Dans nos médias réguliers – imprimés et en ligne -, nous avions l’avantage que pour notre public cible des professionnels de la santé l’actualité ne perdait évidemment jamais de son intérêt. Les annonceurs sont dès lors restés présents.

Andy Noyez : Pendant le corona, nos événements de contenu sont devenus des évents numériques, et il s’agit là d’une évolution réussie. Nous constatons que l’audience est bien plus importante. Côté awards, c’est une autre histoire. Là, on ressent un besoin de réseautage, d’ambiance. À mon avis, l’avenir sera aux événements hybrides.

Dans les médias, l’on-line a continué à s’étendre ; nous avons créé une dizaine de nouveaux outils de communication dédiés. Le print a perdu du terrain, même si nous constatons un revirement en 2022, entraînant à nouveau une légère augmentation des revenus publicitaires, ce qui confirme l’importance du print. En outre, nous jouons la carte des abonnés payants. Quiconque s’enregistre, se voit offrir l’accès non seulement à l’information, mais aussi à la recherche et aux études.

Enfin, depuis peu nous nous focalisons davantage sur les formations à travers des workshops, tant digitaux que physiques. Nous avons aussi développé un nouvel outil qui permet aux écoles et aux entreprises de créer leurs propres cours ou d’utiliser des cours de base dans le cadre de leurs formations.

Philippe Masscheleyn : Avant, chez nous, le focus était mis sur l’hebdomadaire Boer&Tuinder. Nous nous sommes numérisés à toute vitesse, ce qui nous a par exemple amenés, en 2021, à envoyer 400 newsletters à nos différentes cibles.
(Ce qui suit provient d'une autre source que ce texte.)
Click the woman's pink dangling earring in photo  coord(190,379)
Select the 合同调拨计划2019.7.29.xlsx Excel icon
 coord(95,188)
Pour nos événements, nous sommes passés au numérique, avec jusqu’à 1.000 visiteurs pour un webinar et un programme TV en remplacement de notre événement de réseautage annuel. Les clips de notre Dag van de Landbouw digital, qui normalement attire chaque année quelque 100.000 visiteurs dans nos entreprises agricoles et horticoles, ont été visionnés jusqu’à 250.000 fois.

Vous êtes clairement satisfaits de l’impact des webinars et autres événements numériques. Seront-ils maintenus ?

Andy Noyez : Aujourd’hui, pour les événements de contenu nous misons sur une approche hybride. Le live a la primeur, l’événement pouvant aussi être suivi en ligne quelques jours plus tard. Nous réservons ainsi la primeur à qui est présent en live.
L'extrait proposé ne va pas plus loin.